#### Study text

Background

Currently, an increasing number of adults are seeking orthodontic treatment, leading to an increased frequency of clinicians placing orthodontic appliances on teeth restored with resin composite restorations (RCRs) or resin laminate veneers [14]. This is associated with two major concerns. Firstly, the bond strength should be strong enough to withstand the forces applied during the orthodontic treatment. Secondly, the generated bond strength should not be too strong, thus leading to damage to the RCRs during debonding. The clinician needs to take care to preserve the integrity of the RCSs [5].

Several methods have been suggested to address this concern. These involve mechanical or chemical approaches to roughen the surface and increase the surface area for bonding. Mechanical preparation includes sandblasting [69] and surface grinding with carbide bur [10, 11] or diamond bur [6, 10]. Chemical methods include etching with orthophosphoric acid [6, 9, 10] and with hydrofluoric acid [7, 9, 11], and the application of a silane primer (porcelain primer) [9, 10, 12], dentine bonding agent [10], or plastic conditioner [69]. However, there is no agreement on a preferred protocol [1316].

The type of composite resin may also affect the bond strength of orthodontic attachments [13]. Recently, nanofill composite resin has been introduced as a universal re\storative material. The strength and esthetic properties of nanocomposite allow the clinician to use it for both anterior and posterior restorations [17]. Unfortunately, bonding orthodontic attachments on nanofill composite resin may result in more frequent bond failure than bonding to other composite resins, as reported by previous studies [13, 18].

Brackets are subjected to cyclic stresses caused by mastication, occlusion, and orthodontic appliances [1921]. Although these cyclic stresses could be of lower magnitude than the static bond strength of the bonded bracket, the repeated cyclic stresses occurring throughout the treatment period could lead to failure of the bracket, a condition referred as fatigue. Fatigue is the phenomenon through which failure is induced by subjecting the material or structure to repeated subcritical loads [22, 23]. Since it is very important to simulate the oral environment condition in the in vitro bond strength studies, it is advantageous to evaluate the effects of cyclic loading on bond strength. Therefore, the present study was conducted to evaluate and compare the cyclic shear bond strengths (CSBSs) and static shear bond strengths (SSBSs) of metallic orthodontic brackets bonded to resin laminate veneer surfaces (nanocomposite) using different conditioning protocols.

########
#### Supplied data

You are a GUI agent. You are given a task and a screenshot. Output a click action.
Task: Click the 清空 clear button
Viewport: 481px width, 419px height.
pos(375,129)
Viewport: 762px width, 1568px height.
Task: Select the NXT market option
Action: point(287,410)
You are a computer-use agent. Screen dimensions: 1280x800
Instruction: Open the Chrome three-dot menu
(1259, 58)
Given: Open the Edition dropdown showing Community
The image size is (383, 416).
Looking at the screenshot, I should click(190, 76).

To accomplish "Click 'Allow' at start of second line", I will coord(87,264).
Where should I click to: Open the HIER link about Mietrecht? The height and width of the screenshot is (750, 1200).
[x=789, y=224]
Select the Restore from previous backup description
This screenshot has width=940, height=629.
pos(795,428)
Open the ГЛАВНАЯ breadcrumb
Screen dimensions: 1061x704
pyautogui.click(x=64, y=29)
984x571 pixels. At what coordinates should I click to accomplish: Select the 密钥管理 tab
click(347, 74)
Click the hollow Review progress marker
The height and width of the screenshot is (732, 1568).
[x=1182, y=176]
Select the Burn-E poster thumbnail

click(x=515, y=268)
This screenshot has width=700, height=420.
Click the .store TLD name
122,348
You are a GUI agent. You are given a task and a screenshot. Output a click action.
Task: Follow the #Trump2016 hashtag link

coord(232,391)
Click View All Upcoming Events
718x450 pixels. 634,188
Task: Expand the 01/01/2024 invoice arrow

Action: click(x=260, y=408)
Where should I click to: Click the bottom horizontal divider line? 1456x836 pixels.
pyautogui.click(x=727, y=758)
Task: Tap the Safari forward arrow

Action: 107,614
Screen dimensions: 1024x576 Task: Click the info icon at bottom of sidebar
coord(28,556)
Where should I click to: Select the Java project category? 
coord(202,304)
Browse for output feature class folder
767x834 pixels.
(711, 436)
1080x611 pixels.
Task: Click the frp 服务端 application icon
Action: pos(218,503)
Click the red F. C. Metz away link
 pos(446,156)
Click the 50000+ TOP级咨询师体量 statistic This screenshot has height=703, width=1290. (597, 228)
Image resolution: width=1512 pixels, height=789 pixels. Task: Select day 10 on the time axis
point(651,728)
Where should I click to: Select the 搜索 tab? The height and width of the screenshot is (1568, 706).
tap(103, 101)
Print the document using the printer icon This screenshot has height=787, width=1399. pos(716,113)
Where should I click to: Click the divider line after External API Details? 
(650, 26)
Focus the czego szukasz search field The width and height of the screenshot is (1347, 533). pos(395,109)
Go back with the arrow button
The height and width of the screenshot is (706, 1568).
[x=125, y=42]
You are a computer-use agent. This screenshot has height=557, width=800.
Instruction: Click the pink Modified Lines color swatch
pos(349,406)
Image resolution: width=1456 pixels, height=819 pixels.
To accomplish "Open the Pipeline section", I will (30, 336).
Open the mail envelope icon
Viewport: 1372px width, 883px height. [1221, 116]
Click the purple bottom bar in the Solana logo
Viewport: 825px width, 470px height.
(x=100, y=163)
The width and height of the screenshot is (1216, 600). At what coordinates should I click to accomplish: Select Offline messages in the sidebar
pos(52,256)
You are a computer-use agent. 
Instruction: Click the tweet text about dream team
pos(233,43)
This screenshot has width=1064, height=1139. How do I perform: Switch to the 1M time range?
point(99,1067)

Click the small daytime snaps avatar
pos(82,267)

########

- Actions to take
a) Using the study background on orthodontic bracket bonding, decide whether each statement agrees with it. Answer yes or no for each, and quote the deciding words. (i) Sandblasting is one of the mechanical preparation methods. (ii) Researchers agree on a preferred protocol for preparing these surfaces. (iii) Fatigue is failure caused by repeated loads below the critical level.
b) According to the study background on orthodontic bracket bonding, what three things cause the cyclic stresses that brackets are subjected to?
c) Continue the study background on orthodontic bracket bonding, starting after its final sentence.

- Answers for this exercise
a)
(i) Yes: "Mechanical preparation includes sandblasting"
(ii) No: "However, there is no agreement on a preferred protocol"
(iii) Yes: "Fatigue is the phenomenon through which failure is induced by subjecting the material or structure to repeated subcritical loads"

b) Mastication, occlusion, and orthodontic appliances.

c)
Methods

A total number of 80 human permanent incisors, without caries, obvious defects, or attrition, extracted for periodontal causes over a period of 6 months, were selected for this study. The teeth were thoroughly cleaned and stored in distilled water and thymol at room temperature. The preparation of the labial surfaces of all the incisors and the direct application of the nanofilled composite (Tetric Evo-ceram, Ivoclar Vivadent AG, Schaan) laminate veneers were carried out by the same clinician according to the manufacturer’s instructions. All nanofilled composite laminate veneers were finished using diamond bur and aluminum oxide polishing paste. The 80 teeth were then divided into four groups of 20 teeth; each group was allocated to receive a different laminate surface treatment. In group 1, the laminates were roughened with a diamond bur with grit sizes of 125 to 150 mm (863 Grit; Drendell and Zweilling, Berlin, Germany). In group 2, the laminates were abraded with a microetcher (50-μm alumina particles; Microetcher ERC, Danville Engineering Inc., Danville, CA, USA). Group 3, the laminates were exposed to 38% phosphoric acid (3M ESPE, St Paul, Minnesota, USA) for 60 s, then rinsed with water for 60 s, and dried with compressed oil-free air. Group 4 is the control group which receives no surface treatment. Bracket bonding was carried out after 24 h of laminate placement.

Bracket bonding

Stainless steel upper incisor brackets (Dentaurum GmbH & Co. KG, Ispringen, Germany) with a base area of 10.23 mm2 were then randomly bonded to the laminates’ surfaces with a no-mix adhesive resin (Granitec®, Confi-Dental Products Company, Louisville, CO, USA). A thin layer of adhesive primer was painted on the surface of each laminate. The adhesive resin paste was applied to the bracket base and the bracket seated on the surface of the laminate by the same clinician [5, 18]. Excess adhesive resin was removed with an explorer before polymerization with a curing light according to the manufacturer’s directions (from mesial and distal directions for 20 s; each direction for each bracket). To facilitate debonding, the teeth were mounted in acrylic resin blocks (Orthoresin, De Trey, Dentsply, Weybridge, UK) before the brackets were bonded. The buccal surfaces were close to parallel with a debonding blade. Each group of 20 specimens was further subdivided into two groups of ten. The specimens in each subgroup were then randomly subjected to stress tests. In subgroup 1, the specimens were exposed to static compressive load (SSBS), while in subgroup 2, the specimens were exposed to cyclic load to evaluate the CSBS.

Testing procedures

The bond strengths of all specimens were determined using universal testing machine (Model LRX-Plus; Lloyd Instruments Ltd., Fareham, UK) with a load cell of 5 kN, and the data were recorded using computer software (Nexygen-MT; Lloyd Instruments).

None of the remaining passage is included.